Een brief van Joke Emmers
Kernkunstenaar Joke Emmers komt op donderdag 22 mei naar De Kern. Samen met Dirk Roofthooft brengt ze een reeks fenomenale brieven uit de collectie van het Letterenhuis opnieuw tot leven op het podium van De Kern. Eénmalig en dus hoogst exclusief!
Joke leest niet alleen brieven, ze schrijft er ook. Zo schreef ze een brief naar De Kern, helemaal vanuit het verre India.
"Wat zou het jammer geweest zijn als ik door angst en vooroordelen hier niet aan begonnen was."
Kovalam, India, 7 november 2024
Dag Max,
Bedankt voor je bestelling van de kokosnoot kaarshouders.
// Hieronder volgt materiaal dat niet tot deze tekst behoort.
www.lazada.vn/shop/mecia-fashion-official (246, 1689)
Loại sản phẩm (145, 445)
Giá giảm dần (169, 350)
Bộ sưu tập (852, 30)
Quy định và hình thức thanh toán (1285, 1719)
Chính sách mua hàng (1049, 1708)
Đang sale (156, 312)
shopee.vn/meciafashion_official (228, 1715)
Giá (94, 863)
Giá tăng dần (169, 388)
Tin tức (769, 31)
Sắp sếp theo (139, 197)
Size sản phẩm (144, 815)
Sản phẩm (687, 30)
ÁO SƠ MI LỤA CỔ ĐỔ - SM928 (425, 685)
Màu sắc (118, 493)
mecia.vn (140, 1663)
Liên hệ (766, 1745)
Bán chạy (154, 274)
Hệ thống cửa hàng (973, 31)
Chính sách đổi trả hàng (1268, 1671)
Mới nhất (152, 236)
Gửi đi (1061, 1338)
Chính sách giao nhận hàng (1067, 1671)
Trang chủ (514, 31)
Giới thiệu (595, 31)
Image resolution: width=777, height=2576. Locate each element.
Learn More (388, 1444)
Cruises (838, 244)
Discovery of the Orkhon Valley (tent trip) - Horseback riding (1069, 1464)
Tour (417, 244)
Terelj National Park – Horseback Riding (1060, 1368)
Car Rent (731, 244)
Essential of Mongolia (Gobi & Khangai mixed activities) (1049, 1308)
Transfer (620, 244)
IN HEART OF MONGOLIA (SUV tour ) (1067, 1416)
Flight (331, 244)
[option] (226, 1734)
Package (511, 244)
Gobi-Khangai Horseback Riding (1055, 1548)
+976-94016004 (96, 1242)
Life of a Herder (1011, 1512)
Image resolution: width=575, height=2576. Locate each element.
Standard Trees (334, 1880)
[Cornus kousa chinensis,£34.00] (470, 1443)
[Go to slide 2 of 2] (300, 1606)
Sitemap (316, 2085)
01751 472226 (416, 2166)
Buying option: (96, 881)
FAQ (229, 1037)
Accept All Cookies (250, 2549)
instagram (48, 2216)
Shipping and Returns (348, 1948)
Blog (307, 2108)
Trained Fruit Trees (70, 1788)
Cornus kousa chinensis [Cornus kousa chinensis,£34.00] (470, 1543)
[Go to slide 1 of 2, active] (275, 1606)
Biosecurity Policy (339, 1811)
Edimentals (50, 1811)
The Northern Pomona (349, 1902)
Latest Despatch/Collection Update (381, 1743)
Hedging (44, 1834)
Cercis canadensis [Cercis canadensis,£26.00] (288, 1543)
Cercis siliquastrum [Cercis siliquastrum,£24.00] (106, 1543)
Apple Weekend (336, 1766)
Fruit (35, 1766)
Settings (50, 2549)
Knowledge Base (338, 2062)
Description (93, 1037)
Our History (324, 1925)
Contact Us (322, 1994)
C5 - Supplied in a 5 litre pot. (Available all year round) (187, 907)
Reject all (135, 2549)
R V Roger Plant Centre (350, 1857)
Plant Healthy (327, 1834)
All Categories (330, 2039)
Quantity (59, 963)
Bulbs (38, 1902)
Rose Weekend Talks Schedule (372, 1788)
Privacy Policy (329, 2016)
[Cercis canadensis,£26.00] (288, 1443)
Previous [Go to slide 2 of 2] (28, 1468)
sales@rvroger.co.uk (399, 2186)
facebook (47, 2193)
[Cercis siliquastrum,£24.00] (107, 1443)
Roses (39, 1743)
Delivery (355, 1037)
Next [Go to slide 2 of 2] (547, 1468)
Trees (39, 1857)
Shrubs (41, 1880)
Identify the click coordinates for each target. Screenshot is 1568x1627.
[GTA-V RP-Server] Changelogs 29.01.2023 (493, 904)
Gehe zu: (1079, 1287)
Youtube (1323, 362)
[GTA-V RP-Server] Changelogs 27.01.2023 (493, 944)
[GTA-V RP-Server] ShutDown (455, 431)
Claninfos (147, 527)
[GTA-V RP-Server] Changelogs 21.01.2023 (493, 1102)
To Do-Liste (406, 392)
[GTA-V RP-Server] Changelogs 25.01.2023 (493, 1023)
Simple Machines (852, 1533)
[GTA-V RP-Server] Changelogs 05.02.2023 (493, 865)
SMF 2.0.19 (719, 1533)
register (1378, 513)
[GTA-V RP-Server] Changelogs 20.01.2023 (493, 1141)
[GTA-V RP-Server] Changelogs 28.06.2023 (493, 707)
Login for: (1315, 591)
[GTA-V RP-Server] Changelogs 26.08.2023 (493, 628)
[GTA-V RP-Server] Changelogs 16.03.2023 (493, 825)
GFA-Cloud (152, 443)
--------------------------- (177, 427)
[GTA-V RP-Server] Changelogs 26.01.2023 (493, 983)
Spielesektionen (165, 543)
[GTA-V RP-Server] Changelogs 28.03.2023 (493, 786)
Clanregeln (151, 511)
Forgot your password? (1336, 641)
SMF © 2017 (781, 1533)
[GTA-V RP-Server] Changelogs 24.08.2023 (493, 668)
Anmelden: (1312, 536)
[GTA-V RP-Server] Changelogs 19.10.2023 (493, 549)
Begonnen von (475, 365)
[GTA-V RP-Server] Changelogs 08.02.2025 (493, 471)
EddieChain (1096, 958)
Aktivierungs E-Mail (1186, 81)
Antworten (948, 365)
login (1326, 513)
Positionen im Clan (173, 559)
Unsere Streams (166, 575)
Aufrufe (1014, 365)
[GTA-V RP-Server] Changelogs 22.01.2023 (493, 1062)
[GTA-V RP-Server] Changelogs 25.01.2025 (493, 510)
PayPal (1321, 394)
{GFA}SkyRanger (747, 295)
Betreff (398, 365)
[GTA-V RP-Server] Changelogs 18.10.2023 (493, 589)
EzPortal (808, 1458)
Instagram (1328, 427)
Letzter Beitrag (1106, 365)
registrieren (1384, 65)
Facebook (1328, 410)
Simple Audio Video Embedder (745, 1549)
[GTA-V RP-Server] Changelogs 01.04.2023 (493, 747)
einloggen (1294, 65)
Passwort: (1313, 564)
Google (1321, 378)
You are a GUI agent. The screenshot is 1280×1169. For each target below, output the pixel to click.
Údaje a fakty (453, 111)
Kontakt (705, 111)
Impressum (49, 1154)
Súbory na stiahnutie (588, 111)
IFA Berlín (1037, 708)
Ze zijn hier in S.I.S.P., de organisatie waar we momenteel vrijwilligerswerk doen, al volop bezig met het schuren en boren. Ik denk dat ze mooi zullen staan op jullie tafeltjes en hopelijk zijn er enkelen die ze graag mee naar huis nemen. Dank je wel!
Ik kijk er ook heel erg naar uit jullie op 22 mei terug te zien en die mooie brieven te kunnen voorlezen. Maar eerst nog even India.
We zijn hier nu twee maanden.
Waanzin!
Ik zie mezelf nog bezig in België.
Voortdurend twijfelen of het wel veilig was.
Ik had zoveel verhalen gehoord.
Ik was bang om te gaan. “Komt dat wel goed? Het is zo ver, wat als er iets misgaat? Moet dat echt zo lang?” Tot en met het inpakken van mijn rugzak zat ik vol angst.
Of eerder vol vooroordelen.
Bang voor alles wat iedereen over India vertelt.
En dat zijn, in mijn ervaring, vooral negatieve verhalen.
En kijk nu, na twee maanden voel ik me thuis!
Er beginnen vriendschappen te ontstaan, die door het taalverschil aanvankelijk zeer oppervlakkig waren, maar nu, door een gemeenschappelijke taal die we vonden, toch kunnen verdiepen.
Er wordt hier gedeeld! Iedere middag heeft iedereen curry’s mee die ze thuis hebben gemaakt en die worden dan uitgestald op de hele tafel zodat iedereen van mekaars lunch kan eten. Een idee dat ik meeneem naar België! Ik zie ons al stukjes van boterhammen met mekaar wisselen.
We hebben onze vaste weg naar het werk en daar hebben we ook al onze vaste begroetingen.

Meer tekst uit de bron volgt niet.